| Task data |

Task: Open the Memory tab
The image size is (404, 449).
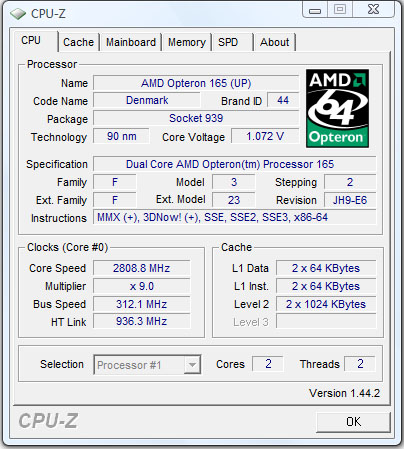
...
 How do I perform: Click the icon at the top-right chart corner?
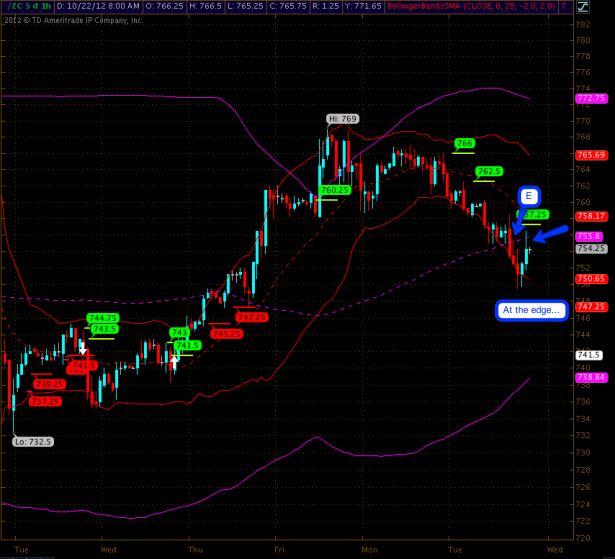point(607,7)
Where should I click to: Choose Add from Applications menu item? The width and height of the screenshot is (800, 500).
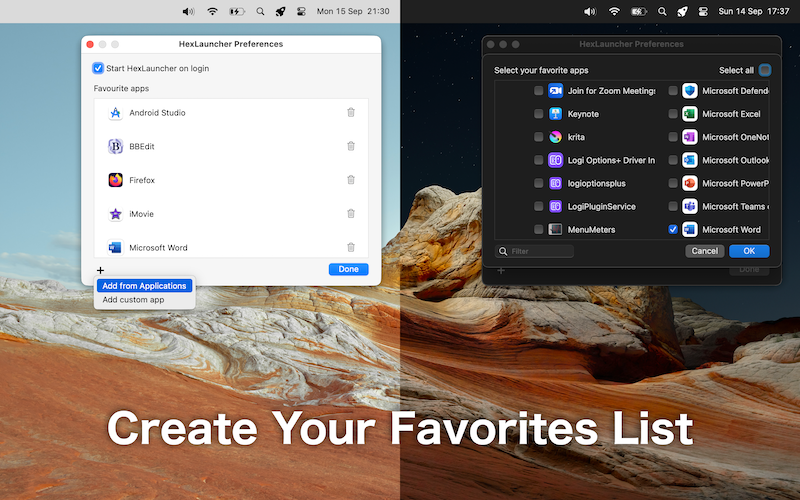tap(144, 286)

| Problem requirements |
Look above for the line with "Task: Open the Memory tab" and the line with "The image size is (404, 449).". Retype those two lines and every line between them exactly, adding nothing.

| Exercise output |
Task: Open the Memory tab
The image size is (404, 449).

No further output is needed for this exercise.